-------- DATA FOR THIS EXERCISE

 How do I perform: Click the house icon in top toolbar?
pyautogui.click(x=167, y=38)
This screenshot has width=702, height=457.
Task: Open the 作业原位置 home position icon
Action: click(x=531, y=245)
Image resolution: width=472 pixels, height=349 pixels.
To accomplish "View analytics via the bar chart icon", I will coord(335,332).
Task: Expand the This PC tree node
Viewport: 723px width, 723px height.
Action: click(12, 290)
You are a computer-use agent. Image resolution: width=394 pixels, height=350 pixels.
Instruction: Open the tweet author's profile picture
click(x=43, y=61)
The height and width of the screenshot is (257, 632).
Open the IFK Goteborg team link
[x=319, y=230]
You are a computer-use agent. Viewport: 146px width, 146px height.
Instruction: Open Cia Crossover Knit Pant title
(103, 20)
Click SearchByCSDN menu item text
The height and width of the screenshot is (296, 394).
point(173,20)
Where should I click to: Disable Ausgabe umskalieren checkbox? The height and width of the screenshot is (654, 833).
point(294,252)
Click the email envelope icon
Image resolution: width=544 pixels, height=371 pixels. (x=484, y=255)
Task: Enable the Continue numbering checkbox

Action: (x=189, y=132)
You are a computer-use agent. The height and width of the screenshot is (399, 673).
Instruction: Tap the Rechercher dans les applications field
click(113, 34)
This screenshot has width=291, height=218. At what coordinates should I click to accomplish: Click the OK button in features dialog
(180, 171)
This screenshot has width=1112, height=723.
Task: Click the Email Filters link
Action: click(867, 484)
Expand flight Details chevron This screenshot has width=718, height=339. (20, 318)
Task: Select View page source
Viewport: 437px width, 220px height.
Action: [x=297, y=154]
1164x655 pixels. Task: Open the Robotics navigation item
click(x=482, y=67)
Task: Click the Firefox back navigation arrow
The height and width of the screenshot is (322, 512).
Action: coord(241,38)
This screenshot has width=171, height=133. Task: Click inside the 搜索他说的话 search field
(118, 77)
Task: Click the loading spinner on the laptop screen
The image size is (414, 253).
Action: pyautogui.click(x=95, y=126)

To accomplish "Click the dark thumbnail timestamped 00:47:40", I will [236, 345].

----------------

• WHAT YOU WILL DO: Your task is to output exactly the lines running from the one with "Task: Click the Firefox back navigation arrow" through the final line of the material above, with both ends included.

• EXPECTED ANSWER:
Task: Click the Firefox back navigation arrow
The height and width of the screenshot is (322, 512).
Action: coord(241,38)
This screenshot has width=171, height=133. Task: Click inside the 搜索他说的话 search field
(118, 77)
Task: Click the loading spinner on the laptop screen
The image size is (414, 253).
Action: pyautogui.click(x=95, y=126)

To accomplish "Click the dark thumbnail timestamped 00:47:40", I will [236, 345].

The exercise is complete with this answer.